Our study has a several limitations. The validly of our study relies on the information gleaned from the SEER dataset. SEER data pool has limitations in identifying specific clinical predictors of outcomes are due to the lack of precision of diagnoses and procedure codes inherent to the database. This is due in part to the varied provider experiences and the multi-institutional input to the database. We sought to ameliorate this limitation through application of a stringent inclusion/exclusion criteria. As previously mentioned, risks/benefit analyses are performed following patients’ primary surgery for OCSCC. Those with risk factors for recurrence are often offered post-operative adjuvant therapies. One of the major risk factor for recurrence, which directly impacts survival, is the status of surgical margins post-operatively. Since this important data is not captured by the SEER database, we must infer that our cohort all had margins of resection free of tumor at completion of surgery. Our main outcome measure was overall survival and not disease-free survival; the negative impact of this limitation in essence may have a lesser consequence on arrived-at conclusions. Another limitation of our study, which is also inherent to the SEER database, is the influence of heterogeneity of treatment strategies among different institutions. Also intrinsic to this limitation is the patients’ preferences for different treatment strategies. Due to the lack of an external data set for cross-validation of this nomogram, the results of this study should be interpreted with caution. Despite presenting some limitations of data interpretation, the SEER database as used in our study, has been a key component of many peer-reviewed publications across the board. We believe that with mindful adjustments to these limitations, meaningful and instructive conclusions could be gleaned that could help guide head and neck cancer management.

In conclusion, we have constructed new nomogram predicting overall survival in patients with oral cavity squamous cell cancer treated with primary surgery followed by observation, adjuvant radiation, or chemoradiation based on 9258 patients from Surveillance, Epidemiology, and End Results Program United States-national Database.
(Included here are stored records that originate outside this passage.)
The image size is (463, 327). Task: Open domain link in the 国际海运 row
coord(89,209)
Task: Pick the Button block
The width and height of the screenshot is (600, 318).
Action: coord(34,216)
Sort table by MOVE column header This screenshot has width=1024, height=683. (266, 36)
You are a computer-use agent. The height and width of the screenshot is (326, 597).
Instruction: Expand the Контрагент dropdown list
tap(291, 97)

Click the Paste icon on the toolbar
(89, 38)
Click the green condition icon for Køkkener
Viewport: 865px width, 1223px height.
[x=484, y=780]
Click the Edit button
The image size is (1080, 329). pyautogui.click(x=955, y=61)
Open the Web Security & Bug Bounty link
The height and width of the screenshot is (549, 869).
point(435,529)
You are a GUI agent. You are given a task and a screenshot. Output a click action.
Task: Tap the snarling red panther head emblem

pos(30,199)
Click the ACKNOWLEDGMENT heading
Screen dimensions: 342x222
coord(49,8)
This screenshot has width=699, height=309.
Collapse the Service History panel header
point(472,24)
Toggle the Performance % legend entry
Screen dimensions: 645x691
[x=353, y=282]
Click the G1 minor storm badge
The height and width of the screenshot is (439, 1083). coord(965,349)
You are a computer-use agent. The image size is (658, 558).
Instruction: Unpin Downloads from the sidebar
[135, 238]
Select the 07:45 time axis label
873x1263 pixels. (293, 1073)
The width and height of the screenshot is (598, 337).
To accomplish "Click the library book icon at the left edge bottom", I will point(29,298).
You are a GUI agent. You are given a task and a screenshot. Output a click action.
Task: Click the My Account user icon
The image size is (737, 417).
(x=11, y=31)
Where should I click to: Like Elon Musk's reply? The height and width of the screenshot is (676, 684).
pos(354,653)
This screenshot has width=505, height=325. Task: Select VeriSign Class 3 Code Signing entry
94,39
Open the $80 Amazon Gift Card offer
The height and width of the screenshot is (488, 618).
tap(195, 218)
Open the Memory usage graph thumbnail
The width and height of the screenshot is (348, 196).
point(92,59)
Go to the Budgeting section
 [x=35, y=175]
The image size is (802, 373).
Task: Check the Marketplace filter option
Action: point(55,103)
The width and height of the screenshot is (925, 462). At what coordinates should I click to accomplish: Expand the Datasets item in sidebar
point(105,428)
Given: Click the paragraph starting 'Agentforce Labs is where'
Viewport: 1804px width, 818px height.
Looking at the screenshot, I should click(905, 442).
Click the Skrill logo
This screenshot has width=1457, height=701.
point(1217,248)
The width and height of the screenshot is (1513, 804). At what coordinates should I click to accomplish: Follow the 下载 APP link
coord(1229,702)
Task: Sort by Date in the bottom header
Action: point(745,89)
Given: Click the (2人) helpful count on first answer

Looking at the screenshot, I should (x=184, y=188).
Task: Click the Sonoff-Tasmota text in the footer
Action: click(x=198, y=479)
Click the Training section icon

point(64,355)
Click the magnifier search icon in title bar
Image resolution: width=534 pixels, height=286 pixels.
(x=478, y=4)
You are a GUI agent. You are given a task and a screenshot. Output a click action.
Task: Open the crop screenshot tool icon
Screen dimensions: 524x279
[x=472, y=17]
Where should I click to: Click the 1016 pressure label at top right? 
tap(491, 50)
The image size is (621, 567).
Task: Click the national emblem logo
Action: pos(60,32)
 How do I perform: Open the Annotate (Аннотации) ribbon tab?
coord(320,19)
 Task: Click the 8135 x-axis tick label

This SEER-based survival nomogram for OCSCC patients differs from models derived from the patients treated in a single or few academic institutions in that our model shows a higher association of patient’s age to overall survival. Patient related factors, such as age, may be more critical for the outcome than previously anticipated and should be emphasized in the future research. Nomograms such as ours present an exceptionally promising opportunity to refine the principles and practices that will serve as the foundation for precision medicine for cancer management [32].

Compliance with Ethical Standards

Conflict of interest

The authors declare that they have no conflict of interest.